2)受給に必要なSS加入期間は40クレジット(10年相当)です。ただし日本の年金に加入していた期間があれば、その分を通算(合計)することができるので、SS加入期間が40クレジットに満たなくても受給できる場合があります。
3)SSの標準(満額)受給開始年齢は、生まれた年によって下記の表のように分かれています。
4)退職年金受給者に65歳以上の配偶者(現在、67歳まで段階的に引き上げ中)や18歳未満の子がいる場合等に、退職年金の50%に相当する額を「家族年金」として受けることができます(複数いる場合は一定の上限あり)。
5)上記2)、3)における受給開始年齢は繰上げ請求が可能(最大62歳まで)ですが、その場合は月45時間を超えて就労していないことが条件になります。また、一度繰上げ請求すると生涯にわたって一定の率で減額されます。逆に受給開始年齢を繰り下げることも可能です。その場合は一定の率で増額されます。
6)その他、障害・遺族年金制度があります。遺族に対しては遺族年金のほかに死亡一時金制度があります(死亡後2年以内に請求が必要)。
2.日本へ永住帰国した後でも請求できる?
米国居住中に受給開始年齢を迎えた場合は米国内で請求手続きを行えますが、その前に日本へ永住帰国した場合は、日本国内でも請求手続きを行うことができます。具体的には日本全国にある日本年金機構の「年金事務所」で手続きを行います。最寄りの年金事務所へ電話予約し(2020年より年金請求は予約制となっています)、必要書類(下記)を提出します。提出した書類は駐日米国大使館の年金課へ送付され、後日担当者から年金請求者に対し電話による質問があります。請求時の提出書類は以下になります。
・合衆国年金の請求申出書(ダウンロード可)
・(家族がいる場合)戸籍謄本(または除籍謄本)
・SSカードのコピー
・日本の年金加入が分かるもの(年金証書、年金手帳、共済組合員証などのコピー)
・身分証明書
3.SS受給者の変更手続き
すでにSS受給中の人が、書類の送付先住所や年金受取銀行口座を日本に変更することもできます。
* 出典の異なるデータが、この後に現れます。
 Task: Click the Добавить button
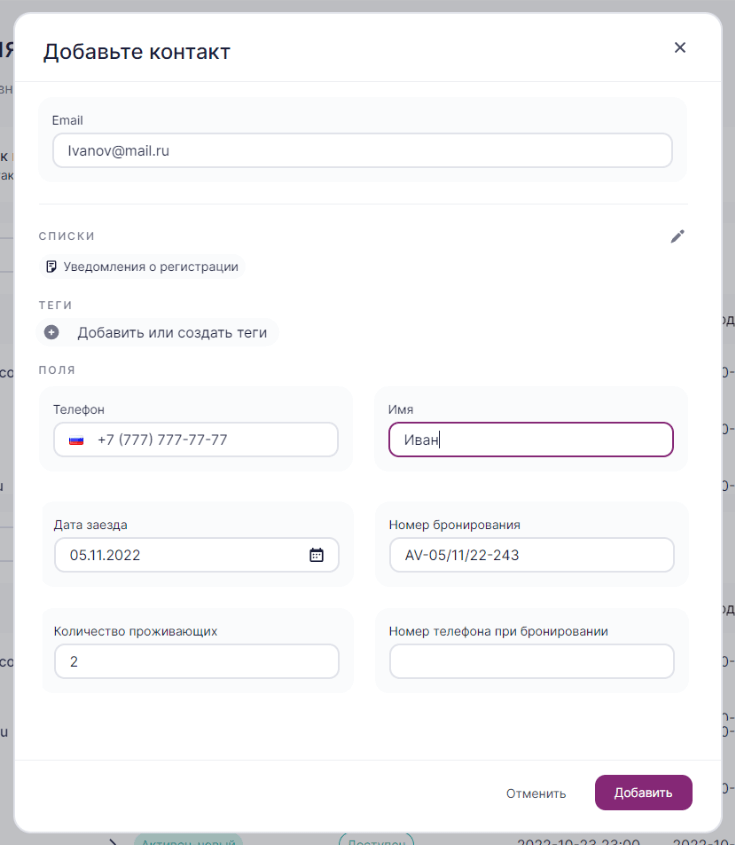(x=643, y=793)

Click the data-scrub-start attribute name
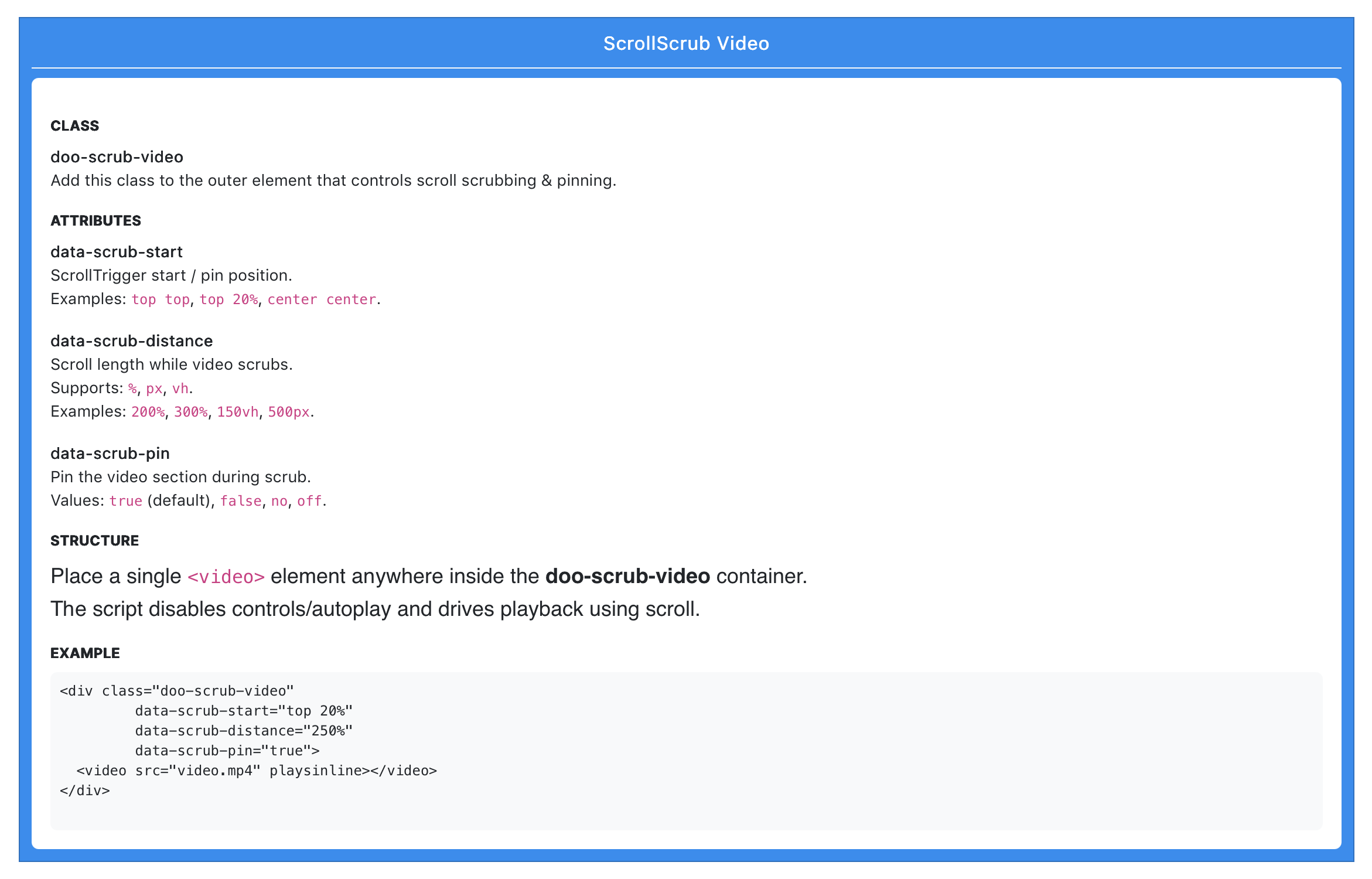(x=116, y=252)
その場合は年金事務所ではなく、駐日米国大使館の年金課へ直接コンタクトします(電話またはemailで)。
4.注意事項
・SSの標準受給開始年齢時期を知らずに遅れて年金請求した場合、6カ月まで遡及して受給できますが、それ以前の分は失効となります。この点、日本の年金制度では5年遡及です。うっかり日本の年金と間違えてしまうことがありますので注意してください。
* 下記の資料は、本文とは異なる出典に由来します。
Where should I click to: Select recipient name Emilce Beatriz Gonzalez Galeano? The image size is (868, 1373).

・SS請求時に日本の年金の受給の有無について聞かれることがります。Yesと回答すると米国年金が減額される場合があります。これはSSのWEP規定によるものです(※2)。
※1:Social Securityへの加入免除は日米間の社会保障協定が締結された2005年以降であり、それまでの米国駐在者は日米の年金に重複して加入しています。
※2:詳細はSSA.Govのウェブサイトをご参照ください。